All’edizione di Pizzaup a cui abbiamo partecipato, per esempio, come docenti sono intervenuti Laura Franzetti, ricercatrice presso il Dipartimento di scienze degli alimenti dell’Università di Milano, che ha tenuto una lezione sul lievito madre; Ambrogina Pagani, docente nel Dipartimento di scienze per gli alimenti, la nutrizione e l’ambiente sempre dell’ateneo milanese, che ha relazionato sulle differenze fra farine bianche e farine nere; e l’imprenditore agricolo Giuseppe Li Rosa, di Raddusa, che con Terre Frumentarie, è considerato il custode del tesoro dell’agricoltura tradizionale siciliana, soffermandosi molto anche sulla biodiversità che caratterizza la Sicilia. Questo, se qualcuno ha bisogno di conferma sull’unicità del percorso di formazione promosso dal Molino Quaglia.

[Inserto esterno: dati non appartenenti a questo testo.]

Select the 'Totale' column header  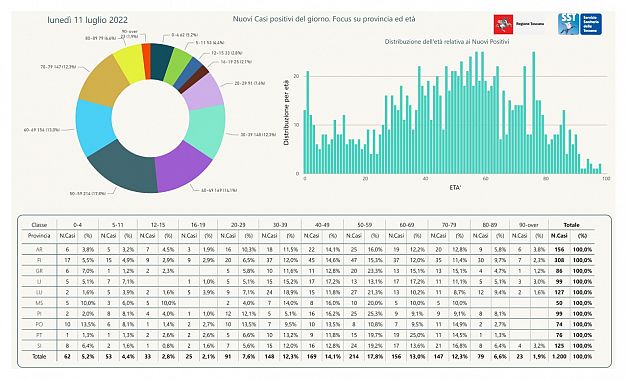pyautogui.click(x=571, y=225)
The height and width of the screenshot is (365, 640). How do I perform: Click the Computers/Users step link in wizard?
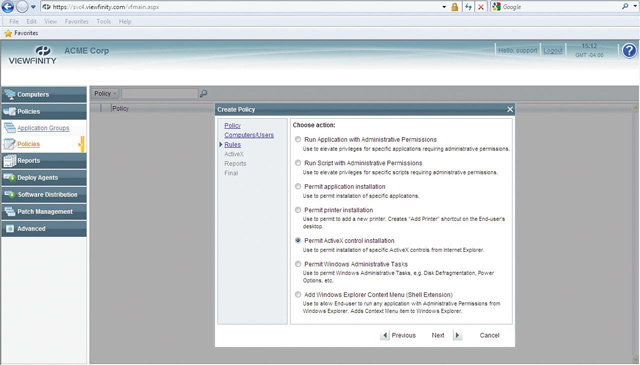pos(249,135)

Conclusione? Potrebbe essere “usare Petra negli impasti è sicuramente il miglior punto di partenza per arrivare ad una pizza più sana e gustosa”. Non lo facciamo perché potrebbe essere interpretato come uno spot a favore dell’azienda patavina. Però, non possiamo fare a meno di riportare quanto dice Gabrieli: “Per raggiungere lo stato dell’arte è importante la giusta tecnica di lavorazione e di cottura. Ecco perché è nata l’Università della Pizza, progetto che ogni anno avvicina nuovi pizzaioli ai consumatori gourmet più esigenti”. E, aggiunge: “Ci siamo specializzati nel fornire le migliori materie prime per raggiungere questi traguardi, in particolare le farine, che sono molto diverse dalle comune farine raffinate”. Intanto, a partire dal 19 febbraio, l’Università della Pizza avvierà “il percorso formativo completo che insegna a trasformare in realtà la propria idea di pizza e la pizzeria in un locale di successo”, con tre moduli che sono “strutture”, “lievito madre”, “gourmet”. Invece il 12 febbraio le attività riguarderanno “il primo e unico corso di approfondimento tecnico sulle ricette e sistemi di produzione delle versioni contemporanee di pizza napoletana, la più apprezzata dai consumatori di oggi. Mentre il master sui “cereali originari e le fermentazioni spontanee” è in programma il prossimo mese di maggio.